Ten years ago, the prevailing thought was that pigs would fly before alternative investments became a mainstream staple for investment advisers. According to the latest research from Cerulli, it’s time for air traffic controllers to wake up because they’re going to have to integrate Dreamliner-sized porkers into flight patterns and guide them into safe landings at airports everywhere.
So why are pigs suddenly sprouting wings and claiming their rights to airspace once ruled by more traditional aircraft? And furthermore, what’s pushing investors into their slipstream?
Cerulli’s study, “Retail Alternative Products and Strategies 2011“, focuses on alternative (including commodities) mutual funds ($201 billion); both traditional ($835 billion) and alternative (including commodities) ($156 billion) ETFs; hedge funds ($2.5 trillion globally, with $721 billion domiciled in the United States); and structured products ($1.4 trillion globally, $151 billion in North America), including exchange-traded notes ($14 billion). The study focuses primarily on products and strategies distributed through retail third-party intermediary channels.
According to the study, the 2008/2009 crisis made asset managers, investors and advisers acutely aware of the shortcomings of traditional approaches to portfolio diversification. Diversification remains the spine of strong portfolios, but portfolio construction/asset allocation is being reconsidered and many in the investing population believe including alternative investment allocations may accomplish the current ultimate goal: volatility reduction.

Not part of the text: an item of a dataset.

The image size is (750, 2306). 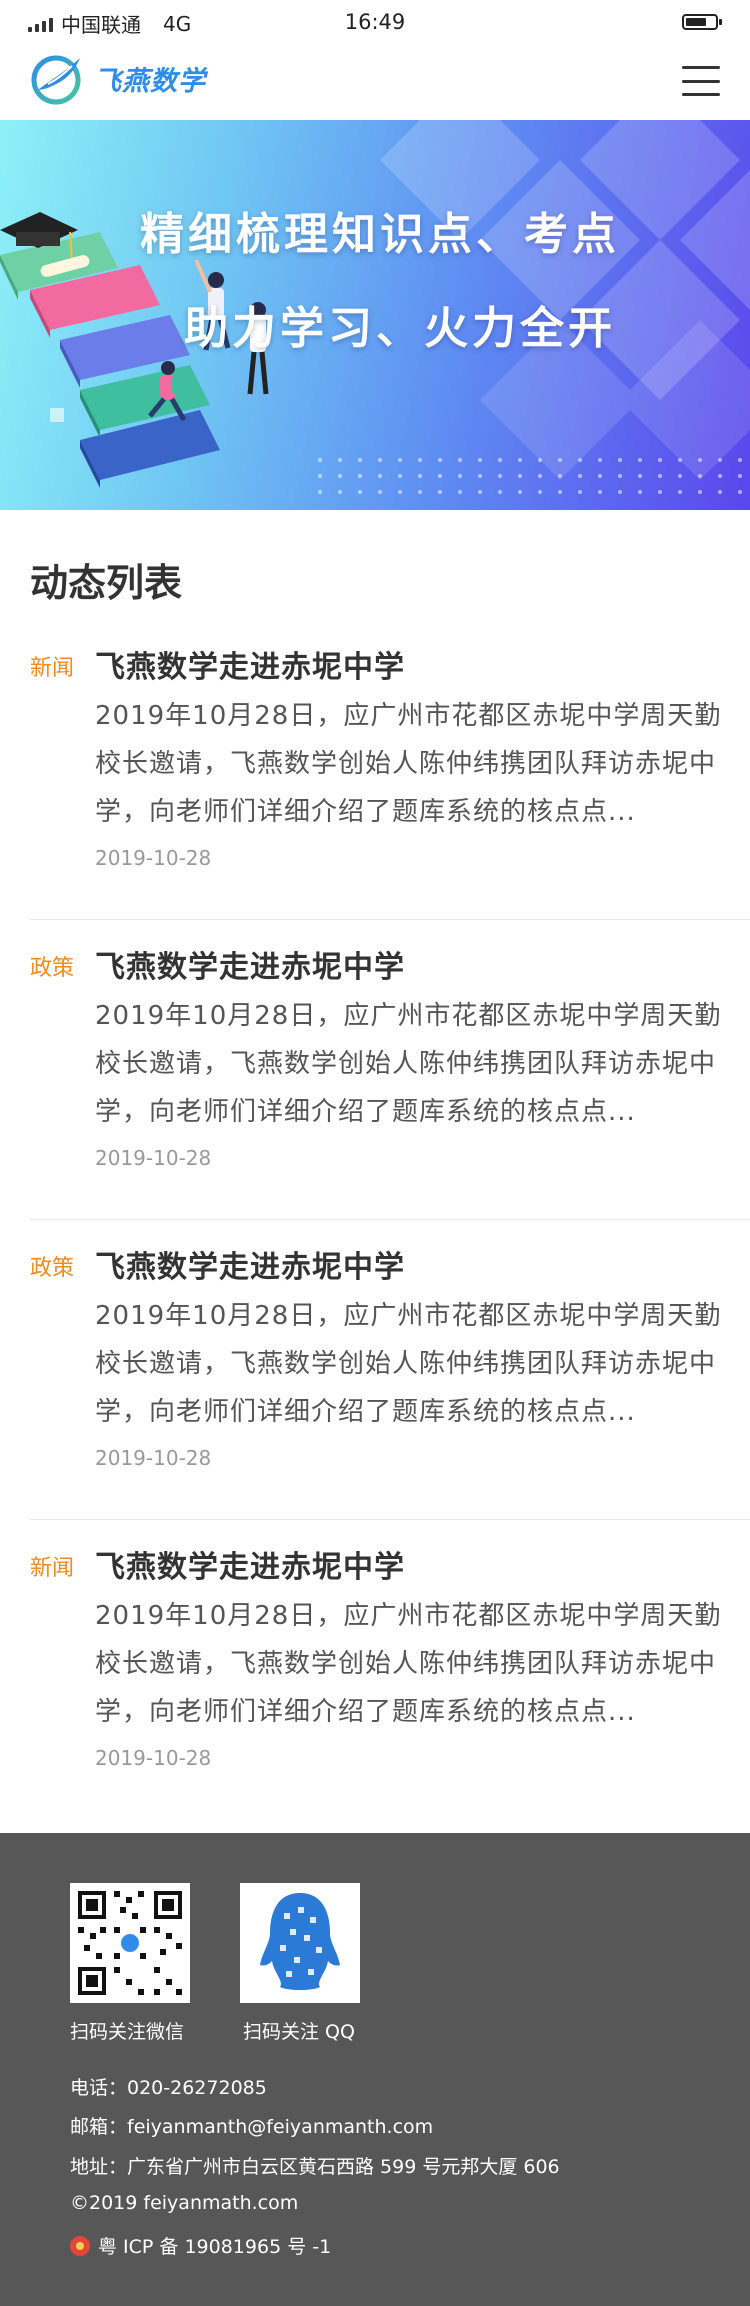 I want to click on logo-swallow-icon, so click(x=56, y=80).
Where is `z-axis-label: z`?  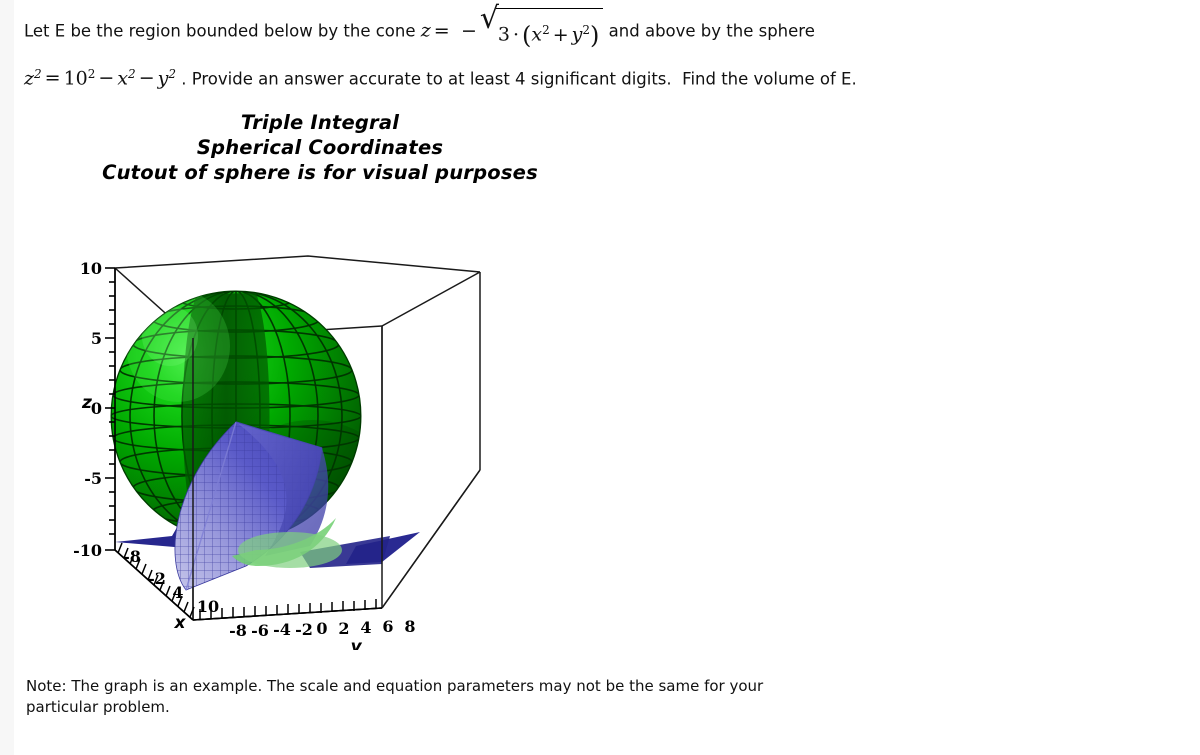 z-axis-label: z is located at coordinates (86, 403).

Alternative mutual funds had their best-selling year in 2010, growing by 60%, resulting in more funds being created, according to the study. Advisers also increased clients’ ETF allocations to 6.9%, after holding it between 4.5% and 4.9% for the previous three years.
In 2011, the key driver for interest in alternatives shifted, as more firms look to differentiate in a crowded marketplace. The survey shows that 79% are distributing alternatives now, as opposed to 53% in 2010.
Cerulli surveyed managers in 2010, asking if the financial crisis helped or hurt their perspective on alternatives. 76% of the surveyed retail channel respondents said the crisis helped them believe in alternatives. This is borne of the last two years of inflows into alternative mutual funds: $31.0 billion in 2009 and a record high of $51.9 in 2010, significantly higher levels than prior to the 2008 market downturn, when flows never exceeded more than $15.2 billion, according to the report.
These inflows are likely to continue and will promote the creation of more alternative mutual funds, says Cerulli. In 2010, 65 new alternative mutual funds launched, where previously the number of annual fund launches never surpassed 50. According to the study, three of the four most successful funds, based on assets raised, were in the commodities sector. The research piece points out that as product proliferation continues, advisers will need to learn to be more selective in their pursuit of differentiation.
Cerulli looked at product development plans for the next 12 months and found more asset managers focusing on a larger percentage of their efforts on alternative assets in 2011 than they did in 2010. Nearly half (47%) of the managers Cerulli spoke to expect their new product efforts to be between 50% and 74% in alternatives. Most expect to launch two to three new alternatives products for the third-party marketplace during the next 12 months. This is in sharp contrast to alternative product development in 2010, which stood at about 7% for new launches, according to Cerulli.
Finally, all of the managers surveyed, 60% are using and 40% of managers plan to use mutual funds to distribute alternative investments in the third-party retail arena. At least 40% of the managers surveyed currently have absolute return, multi-asset strategy, market neutral and commodities in a 1940-Act mutual fund structure, and the survey shows a smaller group offer hedge fund replication and private equity in their lines.
Gee, that alternative investing pig really can fly. What a concept!